Problem to work on — Here are some records. Print all of them exactly.

Task input —
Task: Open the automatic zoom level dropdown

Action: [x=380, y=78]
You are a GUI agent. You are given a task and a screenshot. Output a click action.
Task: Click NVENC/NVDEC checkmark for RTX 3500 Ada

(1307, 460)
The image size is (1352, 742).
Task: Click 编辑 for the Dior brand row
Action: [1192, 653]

Output of the task —
Task: Open the automatic zoom level dropdown

Action: [x=380, y=78]
You are a GUI agent. You are given a task and a screenshot. Output a click action.
Task: Click NVENC/NVDEC checkmark for RTX 3500 Ada

(1307, 460)
The image size is (1352, 742).
Task: Click 编辑 for the Dior brand row
Action: [1192, 653]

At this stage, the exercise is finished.